Session 6 Solving Equations
Look at different strategies for solving equations. Topics include the different meanings attributed to the equal sign and the strengths and limitations of different models for solving equations. Explore the connection between equality and balance, and practice solving equations by balancing, working backwards, and inverting operations.
Session 7 Nonlinear Functions
Continue exploring functions and relationships with two types of non-linear functions: exponential and quadratic functions. This session reveals that exponential functions are expressed in constant ratios between successive outputs and that quadratic functions have constant second differences.
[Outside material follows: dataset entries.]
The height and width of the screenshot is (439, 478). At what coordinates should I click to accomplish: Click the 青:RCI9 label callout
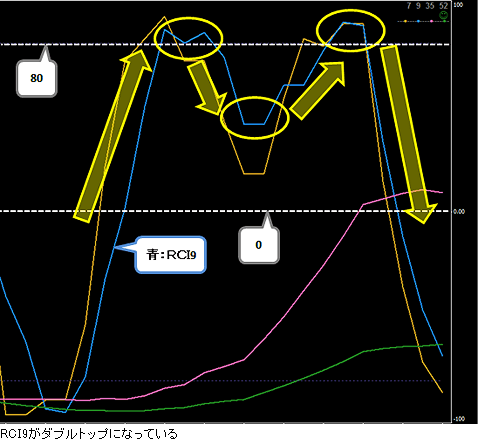(x=170, y=255)
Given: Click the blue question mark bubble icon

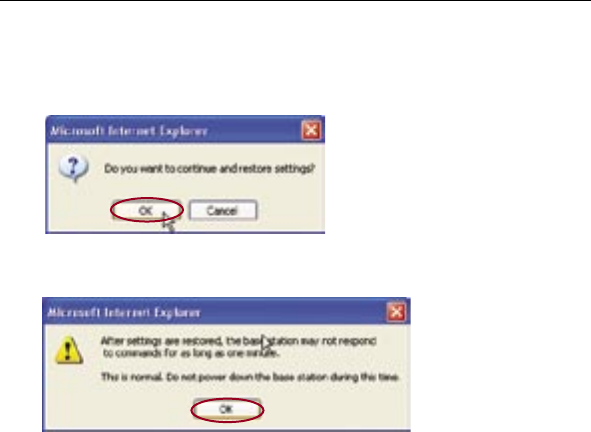Looking at the screenshot, I should coord(73,169).
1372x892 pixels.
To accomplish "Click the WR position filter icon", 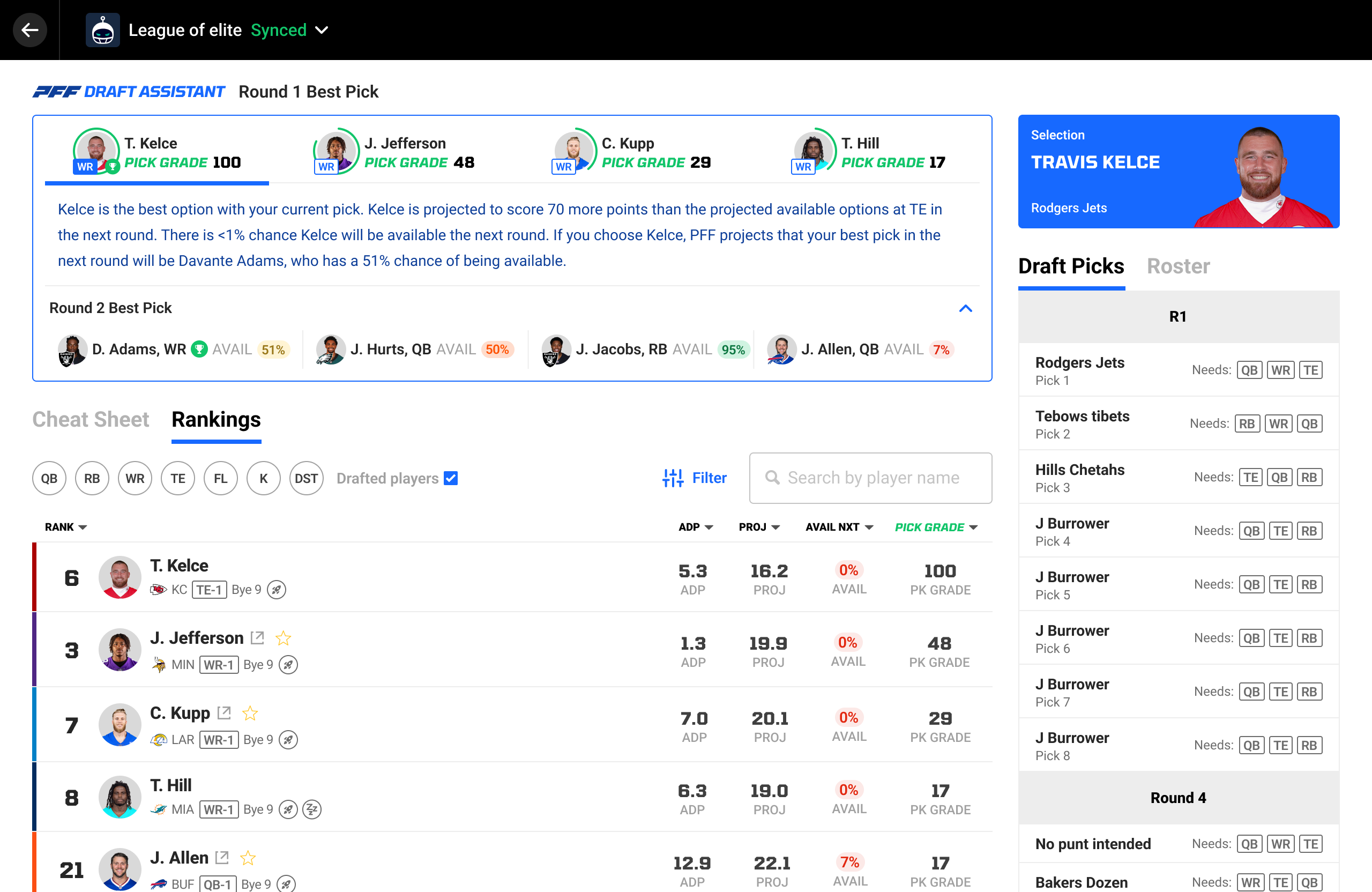I will click(x=134, y=478).
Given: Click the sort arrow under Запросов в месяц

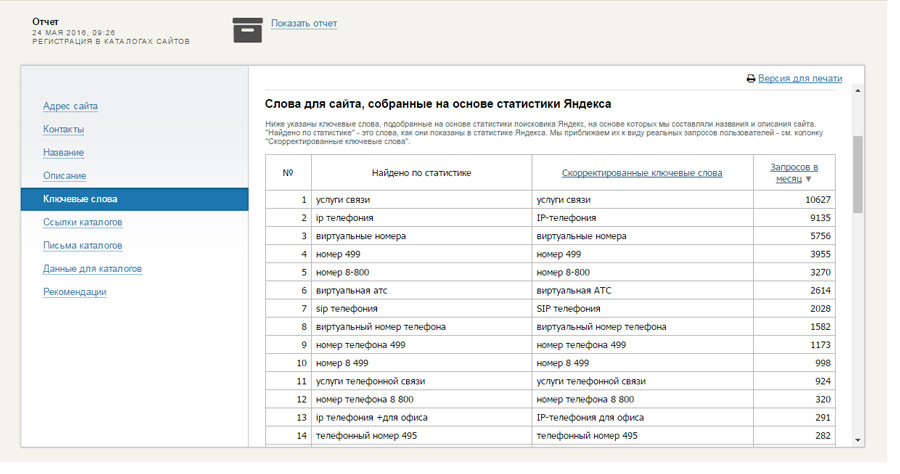Looking at the screenshot, I should point(809,179).
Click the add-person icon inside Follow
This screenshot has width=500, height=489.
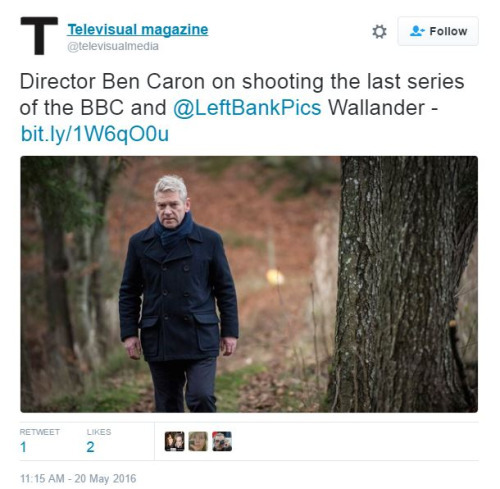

Work with graphs of exponential and quadratic functions and explore exponential and quadratic functions in real-life situations.
Session 8 More Nonlinear Functions
Investigate more non-linear functions, focusing on cyclic and reciprocal functions. Become familiar with inverse proportions and cyclic functions, develop an understanding of cyclic functions as repeating outputs, work with graphs, and explore contexts where inverse proportions and cyclic functions arise. Explore situations in which more than one function may fit a particular set of data.
Session 9 Algebraic Structure
Take a closer look at "algebraic structure" by examining the properties and processes of functions. Explore important concepts in the study of algebraic structure, discover new algebraic structures, and solve equations in these new structures.
Session 10 Classroom Case Studies, Grades K-2
Explore how the concepts developed in Patterns, Functions, and Algebra can be applied at different grade levels. Using video case studies, observe what teachers do to develop students' algebraic thinking and investigate ways to incorporate algebra into K-8 mathematics curricula. This video is for the K-2 grade band.
Session 11 Classroom Case Studies, Grades 3-5
Explore how the concepts developed in Patterns, Functions, and Algebra can be applied at different grade levels. Using video case studies, observe what teachers do to develop students' algebraic thinking and investigate ways to incorporate algebra into K-8 mathematics curricula. This video is for the 3-5 grade band.
Session 12 Classroom Case Studies, Grades 6-8
Explore how the concepts developed in Patterns, Functions, and Algebra can be applied at different grade levels. Using video case studies, observe what teachers do to develop students' algebraic thinking and investigate ways to incorporate algebra into K-8 mathematics curricula. This video is for the 6-8 grade band.